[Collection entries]
----------------------------------------
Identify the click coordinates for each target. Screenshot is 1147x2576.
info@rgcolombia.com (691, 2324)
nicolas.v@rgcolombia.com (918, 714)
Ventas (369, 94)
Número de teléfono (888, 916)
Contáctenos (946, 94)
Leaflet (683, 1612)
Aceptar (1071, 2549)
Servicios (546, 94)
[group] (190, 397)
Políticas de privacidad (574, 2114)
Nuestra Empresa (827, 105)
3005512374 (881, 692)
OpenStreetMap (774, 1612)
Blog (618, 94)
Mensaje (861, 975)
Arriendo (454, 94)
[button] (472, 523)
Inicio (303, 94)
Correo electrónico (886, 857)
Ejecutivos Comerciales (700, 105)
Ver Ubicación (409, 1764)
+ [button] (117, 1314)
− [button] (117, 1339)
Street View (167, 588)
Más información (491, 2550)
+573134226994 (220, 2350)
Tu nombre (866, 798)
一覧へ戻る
----------------------------------------
- [Task statement]
Begin with the line that contains "Mensaje (861, 975)" and end with the last line of the records; set down every line in that span exactly, and nothing else.

- [Solved exercise]
Mensaje (861, 975)
Arriendo (454, 94)
[button] (472, 523)
Inicio (303, 94)
Correo electrónico (886, 857)
Ejecutivos Comerciales (700, 105)
Ver Ubicación (409, 1764)
+ [button] (117, 1314)
− [button] (117, 1339)
Street View (167, 588)
Más información (491, 2550)
+573134226994 (220, 2350)
Tu nombre (866, 798)
一覧へ戻る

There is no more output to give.